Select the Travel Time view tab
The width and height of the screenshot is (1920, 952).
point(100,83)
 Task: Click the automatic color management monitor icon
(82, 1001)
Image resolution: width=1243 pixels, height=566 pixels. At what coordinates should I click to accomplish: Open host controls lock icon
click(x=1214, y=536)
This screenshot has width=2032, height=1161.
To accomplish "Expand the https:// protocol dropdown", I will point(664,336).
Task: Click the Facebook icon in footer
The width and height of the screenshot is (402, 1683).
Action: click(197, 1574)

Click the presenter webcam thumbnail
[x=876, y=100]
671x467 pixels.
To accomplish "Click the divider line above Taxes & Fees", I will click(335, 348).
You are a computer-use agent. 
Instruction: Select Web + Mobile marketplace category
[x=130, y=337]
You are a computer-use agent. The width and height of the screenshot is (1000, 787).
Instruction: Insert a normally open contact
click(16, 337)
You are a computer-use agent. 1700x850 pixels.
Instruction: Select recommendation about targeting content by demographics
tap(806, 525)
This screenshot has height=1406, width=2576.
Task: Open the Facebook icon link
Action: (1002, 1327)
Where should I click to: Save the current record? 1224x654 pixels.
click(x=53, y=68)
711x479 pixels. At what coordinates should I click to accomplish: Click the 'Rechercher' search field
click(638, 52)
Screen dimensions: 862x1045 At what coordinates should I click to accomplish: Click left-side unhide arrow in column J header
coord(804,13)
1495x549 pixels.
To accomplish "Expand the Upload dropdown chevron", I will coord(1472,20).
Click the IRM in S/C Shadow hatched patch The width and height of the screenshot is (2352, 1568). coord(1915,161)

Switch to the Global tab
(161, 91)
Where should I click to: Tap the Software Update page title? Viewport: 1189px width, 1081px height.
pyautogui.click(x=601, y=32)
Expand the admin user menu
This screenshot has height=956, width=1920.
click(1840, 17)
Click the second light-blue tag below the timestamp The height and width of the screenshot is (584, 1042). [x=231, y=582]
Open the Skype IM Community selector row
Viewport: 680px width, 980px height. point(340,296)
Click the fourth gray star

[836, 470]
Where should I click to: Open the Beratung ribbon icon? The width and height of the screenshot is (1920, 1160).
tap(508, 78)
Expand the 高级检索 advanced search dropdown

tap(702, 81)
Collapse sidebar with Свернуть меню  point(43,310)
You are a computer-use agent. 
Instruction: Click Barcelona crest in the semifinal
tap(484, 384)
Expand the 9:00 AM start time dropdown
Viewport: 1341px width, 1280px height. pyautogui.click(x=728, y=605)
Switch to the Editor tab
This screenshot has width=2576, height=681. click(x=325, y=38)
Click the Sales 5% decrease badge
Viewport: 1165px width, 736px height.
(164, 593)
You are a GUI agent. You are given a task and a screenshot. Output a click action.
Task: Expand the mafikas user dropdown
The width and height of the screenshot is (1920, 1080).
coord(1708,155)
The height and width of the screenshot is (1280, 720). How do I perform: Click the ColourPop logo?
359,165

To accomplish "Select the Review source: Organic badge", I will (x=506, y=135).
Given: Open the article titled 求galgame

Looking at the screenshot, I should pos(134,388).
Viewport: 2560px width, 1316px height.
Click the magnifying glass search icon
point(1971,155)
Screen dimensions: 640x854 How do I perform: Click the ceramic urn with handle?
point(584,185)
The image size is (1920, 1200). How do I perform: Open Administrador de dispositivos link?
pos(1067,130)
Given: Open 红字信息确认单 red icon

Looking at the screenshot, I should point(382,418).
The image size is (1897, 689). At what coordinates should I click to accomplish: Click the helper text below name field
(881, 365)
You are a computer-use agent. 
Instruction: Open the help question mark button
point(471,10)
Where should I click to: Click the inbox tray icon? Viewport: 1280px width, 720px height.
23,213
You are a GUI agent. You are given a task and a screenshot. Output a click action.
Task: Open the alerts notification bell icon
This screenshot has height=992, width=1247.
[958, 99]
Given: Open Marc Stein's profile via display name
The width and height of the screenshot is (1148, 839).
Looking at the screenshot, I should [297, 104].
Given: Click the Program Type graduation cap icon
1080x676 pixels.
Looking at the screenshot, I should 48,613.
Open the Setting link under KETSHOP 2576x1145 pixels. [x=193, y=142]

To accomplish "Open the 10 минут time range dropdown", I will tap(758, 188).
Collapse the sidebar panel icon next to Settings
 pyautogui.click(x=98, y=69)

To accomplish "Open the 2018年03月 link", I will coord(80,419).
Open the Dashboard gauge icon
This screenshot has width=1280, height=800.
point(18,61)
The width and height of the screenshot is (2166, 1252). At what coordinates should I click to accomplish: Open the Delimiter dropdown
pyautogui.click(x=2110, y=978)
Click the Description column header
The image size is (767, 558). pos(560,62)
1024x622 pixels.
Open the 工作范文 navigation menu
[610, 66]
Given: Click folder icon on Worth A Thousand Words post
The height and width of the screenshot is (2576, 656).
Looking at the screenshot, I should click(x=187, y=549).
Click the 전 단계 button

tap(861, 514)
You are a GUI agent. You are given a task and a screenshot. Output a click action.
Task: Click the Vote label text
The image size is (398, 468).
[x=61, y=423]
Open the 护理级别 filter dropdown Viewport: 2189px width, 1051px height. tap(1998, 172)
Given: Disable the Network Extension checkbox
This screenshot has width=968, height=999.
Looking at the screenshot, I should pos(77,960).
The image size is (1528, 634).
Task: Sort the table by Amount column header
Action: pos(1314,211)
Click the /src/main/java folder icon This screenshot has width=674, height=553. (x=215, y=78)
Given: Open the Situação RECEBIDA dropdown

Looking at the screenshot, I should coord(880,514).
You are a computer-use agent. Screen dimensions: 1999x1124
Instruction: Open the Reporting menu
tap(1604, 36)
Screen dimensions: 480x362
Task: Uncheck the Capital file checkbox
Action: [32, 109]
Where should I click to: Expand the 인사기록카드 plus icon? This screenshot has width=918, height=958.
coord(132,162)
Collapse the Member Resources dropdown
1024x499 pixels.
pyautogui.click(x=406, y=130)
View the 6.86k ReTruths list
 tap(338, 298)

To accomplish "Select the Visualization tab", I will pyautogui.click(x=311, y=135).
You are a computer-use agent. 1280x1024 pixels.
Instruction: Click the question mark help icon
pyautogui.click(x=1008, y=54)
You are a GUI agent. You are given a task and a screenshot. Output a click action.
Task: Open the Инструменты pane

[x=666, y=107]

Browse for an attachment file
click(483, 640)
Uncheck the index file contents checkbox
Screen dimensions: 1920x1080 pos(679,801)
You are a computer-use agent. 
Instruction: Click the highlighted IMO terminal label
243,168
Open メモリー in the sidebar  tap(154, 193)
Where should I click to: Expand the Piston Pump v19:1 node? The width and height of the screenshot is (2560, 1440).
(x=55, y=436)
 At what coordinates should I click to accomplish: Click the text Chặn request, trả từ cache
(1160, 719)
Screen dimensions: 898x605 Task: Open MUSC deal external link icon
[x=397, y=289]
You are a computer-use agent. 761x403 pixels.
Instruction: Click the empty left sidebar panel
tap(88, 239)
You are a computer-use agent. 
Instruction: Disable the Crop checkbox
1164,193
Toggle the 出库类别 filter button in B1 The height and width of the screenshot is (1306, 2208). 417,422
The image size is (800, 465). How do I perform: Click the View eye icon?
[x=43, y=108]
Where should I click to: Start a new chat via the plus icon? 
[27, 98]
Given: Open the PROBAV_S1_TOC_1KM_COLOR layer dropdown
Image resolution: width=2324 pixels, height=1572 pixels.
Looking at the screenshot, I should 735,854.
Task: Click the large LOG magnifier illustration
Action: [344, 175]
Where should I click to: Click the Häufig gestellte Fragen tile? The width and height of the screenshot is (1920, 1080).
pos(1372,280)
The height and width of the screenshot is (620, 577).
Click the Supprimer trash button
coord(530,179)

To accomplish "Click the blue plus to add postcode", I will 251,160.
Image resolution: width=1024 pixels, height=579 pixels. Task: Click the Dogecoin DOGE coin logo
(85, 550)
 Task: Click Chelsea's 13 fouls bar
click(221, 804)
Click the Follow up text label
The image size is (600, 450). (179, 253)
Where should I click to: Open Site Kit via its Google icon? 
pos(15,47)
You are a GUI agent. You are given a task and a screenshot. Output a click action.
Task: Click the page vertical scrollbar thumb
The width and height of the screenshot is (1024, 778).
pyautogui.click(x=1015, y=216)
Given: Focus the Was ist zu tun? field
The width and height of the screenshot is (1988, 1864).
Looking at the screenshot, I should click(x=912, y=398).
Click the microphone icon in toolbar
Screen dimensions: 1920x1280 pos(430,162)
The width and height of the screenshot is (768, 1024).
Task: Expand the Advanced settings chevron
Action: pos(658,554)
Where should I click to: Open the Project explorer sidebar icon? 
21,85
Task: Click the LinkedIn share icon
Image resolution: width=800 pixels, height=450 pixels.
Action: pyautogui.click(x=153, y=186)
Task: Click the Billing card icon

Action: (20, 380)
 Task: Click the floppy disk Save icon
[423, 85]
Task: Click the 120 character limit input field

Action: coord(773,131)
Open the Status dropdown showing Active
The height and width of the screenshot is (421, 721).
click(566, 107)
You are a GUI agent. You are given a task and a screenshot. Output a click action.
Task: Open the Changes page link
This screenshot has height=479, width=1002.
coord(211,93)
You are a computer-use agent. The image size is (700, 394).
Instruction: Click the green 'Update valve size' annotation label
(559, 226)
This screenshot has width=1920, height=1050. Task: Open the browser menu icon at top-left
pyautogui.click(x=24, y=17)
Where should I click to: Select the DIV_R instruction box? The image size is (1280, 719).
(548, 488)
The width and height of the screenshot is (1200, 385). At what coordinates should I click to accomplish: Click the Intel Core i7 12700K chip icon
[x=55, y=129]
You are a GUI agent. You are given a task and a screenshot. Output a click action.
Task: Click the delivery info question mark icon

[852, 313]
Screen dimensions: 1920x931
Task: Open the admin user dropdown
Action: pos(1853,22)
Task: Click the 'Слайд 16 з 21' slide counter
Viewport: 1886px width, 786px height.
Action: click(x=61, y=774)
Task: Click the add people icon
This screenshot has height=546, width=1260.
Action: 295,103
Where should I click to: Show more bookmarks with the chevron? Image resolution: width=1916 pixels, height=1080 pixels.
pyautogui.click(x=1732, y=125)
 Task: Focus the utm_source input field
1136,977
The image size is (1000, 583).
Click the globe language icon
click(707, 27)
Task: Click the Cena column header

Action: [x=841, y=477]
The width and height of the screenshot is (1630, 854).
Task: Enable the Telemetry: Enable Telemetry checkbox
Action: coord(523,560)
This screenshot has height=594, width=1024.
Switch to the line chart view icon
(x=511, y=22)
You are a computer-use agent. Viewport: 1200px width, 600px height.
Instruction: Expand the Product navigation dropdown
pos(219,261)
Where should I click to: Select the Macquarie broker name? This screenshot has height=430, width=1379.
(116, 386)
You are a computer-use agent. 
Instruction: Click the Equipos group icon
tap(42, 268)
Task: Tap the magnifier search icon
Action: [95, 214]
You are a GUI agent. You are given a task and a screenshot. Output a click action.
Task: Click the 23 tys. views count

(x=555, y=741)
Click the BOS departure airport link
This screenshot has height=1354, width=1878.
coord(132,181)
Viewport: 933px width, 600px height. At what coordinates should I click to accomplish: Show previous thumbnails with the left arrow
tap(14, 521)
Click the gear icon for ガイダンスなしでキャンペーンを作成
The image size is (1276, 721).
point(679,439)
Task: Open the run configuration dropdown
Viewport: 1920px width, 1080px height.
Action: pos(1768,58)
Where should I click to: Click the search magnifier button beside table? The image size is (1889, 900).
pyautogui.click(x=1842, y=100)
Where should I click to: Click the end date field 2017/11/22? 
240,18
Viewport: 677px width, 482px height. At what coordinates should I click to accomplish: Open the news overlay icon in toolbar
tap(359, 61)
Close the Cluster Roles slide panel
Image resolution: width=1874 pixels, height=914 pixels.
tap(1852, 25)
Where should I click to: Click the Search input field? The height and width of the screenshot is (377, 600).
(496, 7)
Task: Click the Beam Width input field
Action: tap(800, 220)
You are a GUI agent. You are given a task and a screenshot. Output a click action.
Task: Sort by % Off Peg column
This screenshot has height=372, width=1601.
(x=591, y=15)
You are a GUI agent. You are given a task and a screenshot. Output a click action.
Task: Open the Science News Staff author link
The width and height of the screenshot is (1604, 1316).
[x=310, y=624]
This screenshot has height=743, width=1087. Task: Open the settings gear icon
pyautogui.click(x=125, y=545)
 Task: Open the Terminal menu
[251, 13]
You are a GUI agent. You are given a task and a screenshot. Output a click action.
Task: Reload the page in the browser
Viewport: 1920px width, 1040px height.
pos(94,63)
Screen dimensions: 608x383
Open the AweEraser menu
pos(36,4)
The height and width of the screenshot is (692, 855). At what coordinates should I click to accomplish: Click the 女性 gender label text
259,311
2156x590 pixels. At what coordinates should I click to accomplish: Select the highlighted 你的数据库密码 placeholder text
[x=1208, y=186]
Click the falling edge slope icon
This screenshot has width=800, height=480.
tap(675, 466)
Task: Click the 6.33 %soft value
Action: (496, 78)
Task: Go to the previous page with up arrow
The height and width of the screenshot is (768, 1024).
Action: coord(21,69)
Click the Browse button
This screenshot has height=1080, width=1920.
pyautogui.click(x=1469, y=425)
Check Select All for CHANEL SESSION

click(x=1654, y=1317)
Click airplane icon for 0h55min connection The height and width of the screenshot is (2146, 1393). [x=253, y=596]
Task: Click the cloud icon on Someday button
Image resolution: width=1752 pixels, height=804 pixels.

▸ TASK GOAL: Quote word for word the lines above, from the line containing "2156x590 pixels. At" through the final line, both included.

▸ RESULT:
2156x590 pixels. At what coordinates should I click to accomplish: Select the highlighted 你的数据库密码 placeholder text
[x=1208, y=186]
Click the falling edge slope icon
This screenshot has width=800, height=480.
tap(675, 466)
Task: Click the 6.33 %soft value
Action: (496, 78)
Task: Go to the previous page with up arrow
The height and width of the screenshot is (768, 1024).
Action: coord(21,69)
Click the Browse button
This screenshot has height=1080, width=1920.
pyautogui.click(x=1469, y=425)
Check Select All for CHANEL SESSION

click(x=1654, y=1317)
Click airplane icon for 0h55min connection The height and width of the screenshot is (2146, 1393). [x=253, y=596]
Task: Click the cloud icon on Someday button
Image resolution: width=1752 pixels, height=804 pixels.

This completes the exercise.